Labour’s outspoken Shadow Health Secretary has blasted the NHS of using “every winter crisis” as an “excuse to ask for more month.”
We Streeting said that the public must “hear the truth about the NHS” and he has vowed to “Shake” the health system and “the public out of complacency.”
Streeting said that he is planning to bring back the family doctor system which will part of Labour’s reforms.
Speaking to The Sunday Times Streeting said, “I think people working in the NHS and the patients using the NHS can see examples of waste and inefficiency.”
Streeting added, “I don’t think it’s good enough that the NHS uses every winter crisis and every challenge it faces as an excuse to ask for more money.”
He then said that the NHS is “not the envy of the world, it is not delivering the quality of care that any of us want, and unless it changes, it’s not going to survive.”
NHS campaigner Dr Rachel Clarke slammed the Shadow Health Secretary and he accused Streeting of “openly and deliberately undermining public trust in the NHS” and giving the NHS staff a “massive kick in the guts.”
Dr Clarke wrote on X, “Do you have any idea how hellish it is to work in an NHS A&E over winter? How much staff give in those horrific conditions?
“How dare you insinuate they’re somehow ‘using’ those conditions for their own ends? Show some respect, please.”
Streeting said that the NHS will have to get used to the fact that “money is tight,” and should Labour win in the 2024 general election the healthcare system will have to “get used to switching spend, and rethinking where and how care is delivered.”

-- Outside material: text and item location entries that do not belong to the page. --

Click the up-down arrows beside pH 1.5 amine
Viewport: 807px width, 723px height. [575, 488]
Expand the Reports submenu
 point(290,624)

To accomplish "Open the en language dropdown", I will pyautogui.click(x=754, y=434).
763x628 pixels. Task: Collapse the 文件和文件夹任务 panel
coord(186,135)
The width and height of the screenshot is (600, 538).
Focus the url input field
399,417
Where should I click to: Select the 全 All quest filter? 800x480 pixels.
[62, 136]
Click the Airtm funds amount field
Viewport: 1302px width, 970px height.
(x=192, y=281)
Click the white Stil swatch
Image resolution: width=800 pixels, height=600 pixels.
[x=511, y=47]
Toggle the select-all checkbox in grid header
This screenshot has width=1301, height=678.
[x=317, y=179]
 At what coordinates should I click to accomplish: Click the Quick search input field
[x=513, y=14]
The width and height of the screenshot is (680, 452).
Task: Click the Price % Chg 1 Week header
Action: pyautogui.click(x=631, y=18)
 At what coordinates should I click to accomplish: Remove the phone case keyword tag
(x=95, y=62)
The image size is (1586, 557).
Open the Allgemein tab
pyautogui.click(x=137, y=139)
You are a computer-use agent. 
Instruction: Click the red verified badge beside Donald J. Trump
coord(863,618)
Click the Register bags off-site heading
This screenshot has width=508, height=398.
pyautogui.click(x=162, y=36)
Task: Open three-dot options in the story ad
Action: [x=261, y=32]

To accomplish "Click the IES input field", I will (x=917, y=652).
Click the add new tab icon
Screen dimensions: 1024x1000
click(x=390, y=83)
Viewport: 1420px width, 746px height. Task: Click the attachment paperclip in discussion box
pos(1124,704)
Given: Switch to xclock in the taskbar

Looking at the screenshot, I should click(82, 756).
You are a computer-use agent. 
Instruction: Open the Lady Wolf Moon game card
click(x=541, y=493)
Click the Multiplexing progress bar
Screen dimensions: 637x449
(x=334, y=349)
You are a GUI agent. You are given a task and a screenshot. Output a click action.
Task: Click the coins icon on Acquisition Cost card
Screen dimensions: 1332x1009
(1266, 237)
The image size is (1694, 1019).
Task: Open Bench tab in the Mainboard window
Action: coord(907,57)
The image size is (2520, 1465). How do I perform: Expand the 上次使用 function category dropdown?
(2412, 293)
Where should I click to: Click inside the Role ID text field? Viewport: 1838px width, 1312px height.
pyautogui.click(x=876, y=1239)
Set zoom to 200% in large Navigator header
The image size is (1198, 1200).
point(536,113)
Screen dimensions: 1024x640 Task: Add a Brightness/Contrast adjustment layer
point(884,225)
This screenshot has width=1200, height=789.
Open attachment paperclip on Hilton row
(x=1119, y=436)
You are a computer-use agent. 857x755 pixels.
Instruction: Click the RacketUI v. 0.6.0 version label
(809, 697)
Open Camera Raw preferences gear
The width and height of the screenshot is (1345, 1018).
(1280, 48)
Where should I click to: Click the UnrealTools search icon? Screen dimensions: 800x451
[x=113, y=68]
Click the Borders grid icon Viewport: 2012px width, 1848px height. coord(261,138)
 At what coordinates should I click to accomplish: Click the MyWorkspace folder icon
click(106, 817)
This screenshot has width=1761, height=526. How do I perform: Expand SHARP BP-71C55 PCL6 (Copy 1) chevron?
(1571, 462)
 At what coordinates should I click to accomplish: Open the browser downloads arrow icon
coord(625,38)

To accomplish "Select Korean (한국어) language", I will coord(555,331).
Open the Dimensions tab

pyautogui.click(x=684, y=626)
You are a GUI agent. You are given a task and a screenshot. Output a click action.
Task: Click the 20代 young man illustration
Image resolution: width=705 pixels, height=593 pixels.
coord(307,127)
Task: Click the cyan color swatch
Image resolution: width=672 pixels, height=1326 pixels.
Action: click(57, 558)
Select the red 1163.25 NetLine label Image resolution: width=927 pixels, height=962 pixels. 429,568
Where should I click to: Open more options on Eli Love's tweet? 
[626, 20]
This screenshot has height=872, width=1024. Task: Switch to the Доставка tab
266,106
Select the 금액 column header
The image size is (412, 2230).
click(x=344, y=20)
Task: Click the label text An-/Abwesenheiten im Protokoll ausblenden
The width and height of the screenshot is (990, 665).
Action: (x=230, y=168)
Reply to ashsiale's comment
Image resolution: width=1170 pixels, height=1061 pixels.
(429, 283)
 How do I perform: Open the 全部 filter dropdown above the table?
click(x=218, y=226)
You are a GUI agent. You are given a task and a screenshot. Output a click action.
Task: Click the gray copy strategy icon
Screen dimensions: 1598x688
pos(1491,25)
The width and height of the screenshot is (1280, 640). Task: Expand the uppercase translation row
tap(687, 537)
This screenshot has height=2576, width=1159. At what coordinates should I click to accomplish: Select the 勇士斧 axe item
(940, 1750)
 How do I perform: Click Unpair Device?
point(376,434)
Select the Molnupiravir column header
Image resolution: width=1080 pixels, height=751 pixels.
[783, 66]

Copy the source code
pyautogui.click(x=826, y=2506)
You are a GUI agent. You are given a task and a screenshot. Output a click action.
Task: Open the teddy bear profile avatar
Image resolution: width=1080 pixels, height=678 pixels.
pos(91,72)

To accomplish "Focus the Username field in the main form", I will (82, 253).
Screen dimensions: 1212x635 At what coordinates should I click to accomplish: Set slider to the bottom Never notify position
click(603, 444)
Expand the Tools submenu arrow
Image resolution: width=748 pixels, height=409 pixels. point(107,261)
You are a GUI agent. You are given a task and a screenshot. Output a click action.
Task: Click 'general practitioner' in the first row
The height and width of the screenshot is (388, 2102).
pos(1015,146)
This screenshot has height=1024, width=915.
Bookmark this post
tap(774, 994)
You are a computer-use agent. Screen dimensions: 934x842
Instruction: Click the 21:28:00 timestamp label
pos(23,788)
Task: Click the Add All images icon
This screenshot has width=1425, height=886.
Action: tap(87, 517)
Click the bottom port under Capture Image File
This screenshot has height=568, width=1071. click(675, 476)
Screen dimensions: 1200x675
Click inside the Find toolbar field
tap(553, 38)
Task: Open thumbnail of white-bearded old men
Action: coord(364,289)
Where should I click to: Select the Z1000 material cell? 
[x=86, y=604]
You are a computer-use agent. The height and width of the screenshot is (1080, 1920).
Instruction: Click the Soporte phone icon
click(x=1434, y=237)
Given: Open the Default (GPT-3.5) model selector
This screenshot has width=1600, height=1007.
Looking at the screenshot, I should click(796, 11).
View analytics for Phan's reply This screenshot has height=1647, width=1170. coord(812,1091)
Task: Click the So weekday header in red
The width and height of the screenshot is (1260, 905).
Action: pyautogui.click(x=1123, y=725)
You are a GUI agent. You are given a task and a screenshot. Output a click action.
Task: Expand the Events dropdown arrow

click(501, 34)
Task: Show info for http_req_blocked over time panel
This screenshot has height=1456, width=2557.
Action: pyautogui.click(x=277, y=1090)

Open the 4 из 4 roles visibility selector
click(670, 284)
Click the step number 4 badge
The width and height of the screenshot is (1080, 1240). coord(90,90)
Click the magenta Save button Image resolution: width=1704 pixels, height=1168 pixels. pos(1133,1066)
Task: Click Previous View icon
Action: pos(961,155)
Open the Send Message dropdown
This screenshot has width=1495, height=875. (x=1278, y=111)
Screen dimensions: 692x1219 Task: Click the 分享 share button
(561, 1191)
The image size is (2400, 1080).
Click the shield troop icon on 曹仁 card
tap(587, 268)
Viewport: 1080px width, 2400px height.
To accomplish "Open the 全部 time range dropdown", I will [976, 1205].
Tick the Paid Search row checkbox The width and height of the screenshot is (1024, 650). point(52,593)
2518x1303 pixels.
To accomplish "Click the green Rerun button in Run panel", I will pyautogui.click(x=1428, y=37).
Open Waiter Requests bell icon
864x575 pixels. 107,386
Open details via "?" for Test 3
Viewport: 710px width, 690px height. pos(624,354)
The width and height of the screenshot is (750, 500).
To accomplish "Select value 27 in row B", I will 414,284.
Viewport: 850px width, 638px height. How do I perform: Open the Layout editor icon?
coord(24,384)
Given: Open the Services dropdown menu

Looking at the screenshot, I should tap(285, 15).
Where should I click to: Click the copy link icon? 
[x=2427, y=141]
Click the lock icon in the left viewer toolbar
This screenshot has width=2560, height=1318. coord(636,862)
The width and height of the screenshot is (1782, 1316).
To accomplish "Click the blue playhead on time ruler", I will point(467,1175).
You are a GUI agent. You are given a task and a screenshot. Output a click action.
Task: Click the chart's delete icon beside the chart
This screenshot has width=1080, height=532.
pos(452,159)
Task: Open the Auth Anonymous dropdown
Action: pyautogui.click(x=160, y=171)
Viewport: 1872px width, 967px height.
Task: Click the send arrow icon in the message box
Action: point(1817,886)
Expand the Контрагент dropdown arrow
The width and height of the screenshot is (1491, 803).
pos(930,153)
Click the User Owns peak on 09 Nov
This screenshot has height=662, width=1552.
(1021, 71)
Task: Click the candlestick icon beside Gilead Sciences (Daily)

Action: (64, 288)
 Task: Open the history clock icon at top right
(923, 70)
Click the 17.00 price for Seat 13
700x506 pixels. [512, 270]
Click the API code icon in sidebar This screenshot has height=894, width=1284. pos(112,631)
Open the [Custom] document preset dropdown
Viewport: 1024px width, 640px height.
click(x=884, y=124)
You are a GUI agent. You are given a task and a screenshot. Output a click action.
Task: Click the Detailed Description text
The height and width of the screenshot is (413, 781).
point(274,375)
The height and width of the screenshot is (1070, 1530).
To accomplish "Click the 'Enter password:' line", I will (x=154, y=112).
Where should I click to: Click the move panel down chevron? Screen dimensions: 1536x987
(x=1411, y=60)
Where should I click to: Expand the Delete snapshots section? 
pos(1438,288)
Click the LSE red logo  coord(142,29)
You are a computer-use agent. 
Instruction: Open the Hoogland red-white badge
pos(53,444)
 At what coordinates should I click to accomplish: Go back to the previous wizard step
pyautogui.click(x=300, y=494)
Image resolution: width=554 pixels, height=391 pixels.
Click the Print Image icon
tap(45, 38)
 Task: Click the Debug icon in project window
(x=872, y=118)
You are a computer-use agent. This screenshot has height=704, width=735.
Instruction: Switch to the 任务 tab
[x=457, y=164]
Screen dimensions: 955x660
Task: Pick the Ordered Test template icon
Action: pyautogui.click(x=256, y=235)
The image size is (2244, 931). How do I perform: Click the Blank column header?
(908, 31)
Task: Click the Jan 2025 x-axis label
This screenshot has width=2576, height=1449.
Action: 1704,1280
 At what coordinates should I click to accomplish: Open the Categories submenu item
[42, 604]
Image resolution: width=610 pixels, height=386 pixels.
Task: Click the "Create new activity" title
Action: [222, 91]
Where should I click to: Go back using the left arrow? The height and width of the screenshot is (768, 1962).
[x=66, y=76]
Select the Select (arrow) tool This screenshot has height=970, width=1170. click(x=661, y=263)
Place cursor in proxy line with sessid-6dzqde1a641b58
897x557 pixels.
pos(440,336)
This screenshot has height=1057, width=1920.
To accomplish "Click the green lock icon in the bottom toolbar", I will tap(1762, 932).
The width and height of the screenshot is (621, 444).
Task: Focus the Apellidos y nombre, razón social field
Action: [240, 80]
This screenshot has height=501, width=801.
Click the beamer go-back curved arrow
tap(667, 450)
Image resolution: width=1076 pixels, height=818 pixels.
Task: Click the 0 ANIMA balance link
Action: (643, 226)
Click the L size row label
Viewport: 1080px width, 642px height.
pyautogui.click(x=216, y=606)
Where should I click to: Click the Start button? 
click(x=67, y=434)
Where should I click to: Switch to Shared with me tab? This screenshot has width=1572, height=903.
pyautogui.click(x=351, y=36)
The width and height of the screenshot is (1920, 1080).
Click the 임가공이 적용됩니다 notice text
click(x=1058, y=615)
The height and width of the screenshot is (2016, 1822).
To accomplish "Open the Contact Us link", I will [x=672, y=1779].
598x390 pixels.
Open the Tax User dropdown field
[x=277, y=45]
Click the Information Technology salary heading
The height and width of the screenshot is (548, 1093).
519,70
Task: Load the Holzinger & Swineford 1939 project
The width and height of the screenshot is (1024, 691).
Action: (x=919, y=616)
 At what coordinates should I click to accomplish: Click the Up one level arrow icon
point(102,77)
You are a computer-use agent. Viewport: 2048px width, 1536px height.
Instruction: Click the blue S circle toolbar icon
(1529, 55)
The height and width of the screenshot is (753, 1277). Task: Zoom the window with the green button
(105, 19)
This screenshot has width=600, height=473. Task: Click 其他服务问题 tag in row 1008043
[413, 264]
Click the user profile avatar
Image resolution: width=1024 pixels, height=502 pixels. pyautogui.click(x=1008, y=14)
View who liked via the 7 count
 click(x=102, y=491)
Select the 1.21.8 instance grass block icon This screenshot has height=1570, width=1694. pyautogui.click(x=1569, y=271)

He said that as long as NHS managers “deliver” then they will have the “freedom to innovate and create,” Streeting added, “That’s the tough love that people can look forward to if I become the health and social care secretary.”
Streeting visited a Singapore General Hospital and said the way it is “designed around patients” is impressive.”
He added, “The irony is that in Singapore, we have a government that is seeking to move towards a family doctor relationship.
“In the UK, we’ve got a Conservative government that’s moved our country away from it because we don’t have enough GPs.
“The NHS is perfectly capable of arranging appointments in a way that maximises the convenience of patients – it just often chooses not to, or the system isn’t wired to think about that.”